# Project 3: Web APIs & Classification
### Notebook 1: Data collection

## 1. Problem Statement

Product review is widely available in this digital world. People tends to do research on product reviews prior to purchase. However, there is fake review which is written by professional to boost the sale of a particular product. Thus, how would the consumer able to differentiate true user's genuine review from fake review?

We can use Natural Language Processing (NLP) to train a classifier to best predict or differentiate the two.

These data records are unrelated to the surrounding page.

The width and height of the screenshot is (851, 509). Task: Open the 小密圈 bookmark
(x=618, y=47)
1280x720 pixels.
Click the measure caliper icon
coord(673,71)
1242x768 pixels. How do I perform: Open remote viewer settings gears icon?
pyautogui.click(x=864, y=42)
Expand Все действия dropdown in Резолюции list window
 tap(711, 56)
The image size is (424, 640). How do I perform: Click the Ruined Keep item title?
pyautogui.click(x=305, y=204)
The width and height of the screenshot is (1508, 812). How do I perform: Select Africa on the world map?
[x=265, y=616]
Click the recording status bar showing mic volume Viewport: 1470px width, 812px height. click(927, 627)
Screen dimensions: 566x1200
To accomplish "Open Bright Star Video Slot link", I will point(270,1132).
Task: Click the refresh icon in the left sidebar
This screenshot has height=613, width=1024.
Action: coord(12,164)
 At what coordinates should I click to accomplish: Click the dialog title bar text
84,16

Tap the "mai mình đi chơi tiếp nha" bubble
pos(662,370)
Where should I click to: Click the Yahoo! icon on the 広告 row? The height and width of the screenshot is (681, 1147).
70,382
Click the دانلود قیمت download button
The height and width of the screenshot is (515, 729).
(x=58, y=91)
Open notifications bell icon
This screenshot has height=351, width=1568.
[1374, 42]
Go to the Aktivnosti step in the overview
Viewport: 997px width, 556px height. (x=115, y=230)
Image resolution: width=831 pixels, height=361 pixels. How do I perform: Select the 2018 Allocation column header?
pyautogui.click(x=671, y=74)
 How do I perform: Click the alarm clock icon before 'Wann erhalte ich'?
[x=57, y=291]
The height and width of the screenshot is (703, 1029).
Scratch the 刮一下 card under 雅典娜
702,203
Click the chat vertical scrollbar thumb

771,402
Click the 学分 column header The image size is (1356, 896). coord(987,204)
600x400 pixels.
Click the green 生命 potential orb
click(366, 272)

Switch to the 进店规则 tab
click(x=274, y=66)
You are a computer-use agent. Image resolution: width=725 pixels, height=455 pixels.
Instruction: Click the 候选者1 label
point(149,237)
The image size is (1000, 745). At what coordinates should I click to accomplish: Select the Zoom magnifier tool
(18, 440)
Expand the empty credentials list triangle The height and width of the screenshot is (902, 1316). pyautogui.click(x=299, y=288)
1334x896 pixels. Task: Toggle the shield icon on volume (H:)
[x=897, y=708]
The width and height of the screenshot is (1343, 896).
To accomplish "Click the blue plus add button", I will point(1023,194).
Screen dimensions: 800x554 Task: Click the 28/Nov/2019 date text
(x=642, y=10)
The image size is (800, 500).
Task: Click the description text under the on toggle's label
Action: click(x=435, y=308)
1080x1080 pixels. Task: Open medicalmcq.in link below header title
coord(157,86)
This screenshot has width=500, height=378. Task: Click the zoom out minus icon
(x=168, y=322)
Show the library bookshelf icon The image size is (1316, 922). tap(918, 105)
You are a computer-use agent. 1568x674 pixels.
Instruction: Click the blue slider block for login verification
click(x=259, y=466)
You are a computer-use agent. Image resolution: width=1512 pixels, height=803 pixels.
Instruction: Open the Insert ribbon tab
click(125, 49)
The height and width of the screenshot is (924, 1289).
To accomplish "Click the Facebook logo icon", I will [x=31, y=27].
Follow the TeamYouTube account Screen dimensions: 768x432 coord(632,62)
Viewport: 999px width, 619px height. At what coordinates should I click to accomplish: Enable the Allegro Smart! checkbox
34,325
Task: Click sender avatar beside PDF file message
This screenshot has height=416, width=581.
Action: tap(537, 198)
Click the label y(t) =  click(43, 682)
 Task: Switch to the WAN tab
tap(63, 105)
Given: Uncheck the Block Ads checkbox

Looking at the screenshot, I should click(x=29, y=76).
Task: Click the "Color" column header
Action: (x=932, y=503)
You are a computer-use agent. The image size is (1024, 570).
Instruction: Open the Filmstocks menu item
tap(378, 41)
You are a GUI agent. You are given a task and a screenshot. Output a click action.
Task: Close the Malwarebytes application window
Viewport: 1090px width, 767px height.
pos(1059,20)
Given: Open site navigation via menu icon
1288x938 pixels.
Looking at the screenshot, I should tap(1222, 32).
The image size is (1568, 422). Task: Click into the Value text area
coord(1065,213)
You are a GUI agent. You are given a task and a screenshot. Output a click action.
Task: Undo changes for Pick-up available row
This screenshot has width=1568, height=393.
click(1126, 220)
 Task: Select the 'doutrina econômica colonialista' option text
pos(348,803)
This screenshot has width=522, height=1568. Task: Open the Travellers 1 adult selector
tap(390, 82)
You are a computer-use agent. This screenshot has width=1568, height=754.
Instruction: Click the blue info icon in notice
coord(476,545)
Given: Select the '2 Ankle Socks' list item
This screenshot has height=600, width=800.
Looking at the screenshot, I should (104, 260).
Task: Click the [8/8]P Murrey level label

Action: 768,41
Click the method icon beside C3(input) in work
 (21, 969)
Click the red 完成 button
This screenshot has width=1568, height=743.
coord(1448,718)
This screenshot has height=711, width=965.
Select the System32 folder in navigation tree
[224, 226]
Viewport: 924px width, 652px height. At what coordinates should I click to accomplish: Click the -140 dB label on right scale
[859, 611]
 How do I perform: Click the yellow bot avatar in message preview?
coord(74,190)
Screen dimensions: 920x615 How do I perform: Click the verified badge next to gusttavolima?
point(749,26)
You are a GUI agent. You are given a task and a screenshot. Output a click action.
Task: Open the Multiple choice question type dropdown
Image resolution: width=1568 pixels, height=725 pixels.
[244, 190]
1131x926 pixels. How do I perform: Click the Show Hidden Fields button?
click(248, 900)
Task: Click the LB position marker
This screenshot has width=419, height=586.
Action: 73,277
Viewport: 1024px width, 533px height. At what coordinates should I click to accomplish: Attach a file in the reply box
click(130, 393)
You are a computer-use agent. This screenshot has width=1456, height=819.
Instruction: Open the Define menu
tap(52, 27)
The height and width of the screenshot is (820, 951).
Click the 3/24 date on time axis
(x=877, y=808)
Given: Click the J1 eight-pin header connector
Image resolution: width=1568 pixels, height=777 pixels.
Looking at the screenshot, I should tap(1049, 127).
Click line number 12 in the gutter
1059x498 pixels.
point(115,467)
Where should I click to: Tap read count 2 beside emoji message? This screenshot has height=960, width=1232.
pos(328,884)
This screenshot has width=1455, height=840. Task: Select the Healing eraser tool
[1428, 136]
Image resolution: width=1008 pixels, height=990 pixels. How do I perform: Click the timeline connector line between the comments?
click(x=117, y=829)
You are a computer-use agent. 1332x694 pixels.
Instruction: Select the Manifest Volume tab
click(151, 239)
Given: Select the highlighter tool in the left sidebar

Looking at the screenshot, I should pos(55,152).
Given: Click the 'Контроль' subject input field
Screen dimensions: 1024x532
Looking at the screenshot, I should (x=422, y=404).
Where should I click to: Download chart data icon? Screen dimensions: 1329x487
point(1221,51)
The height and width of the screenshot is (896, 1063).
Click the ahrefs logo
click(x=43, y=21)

To do this, content from two subreddits were collected to evaluate different classifier model (Logistic Regression and Naive Bayes) on this binary classification problem.
Subreddits selected are:
1. [nosleep](https://www.reddit.com/r/nosleep/)
2. [Thetruthishere](https://www.reddit.com/r/Thetruthishere/)

Reason for selecting the two subreddits are they are about horror 'story'. Content in `nosleep` is of made up horror stories , whereas `Thetruthishere` is true horror personal experience.

Accuracy score is used to evaluate the success of the model as on how effective the model is able to differentiate post from the two subbredits.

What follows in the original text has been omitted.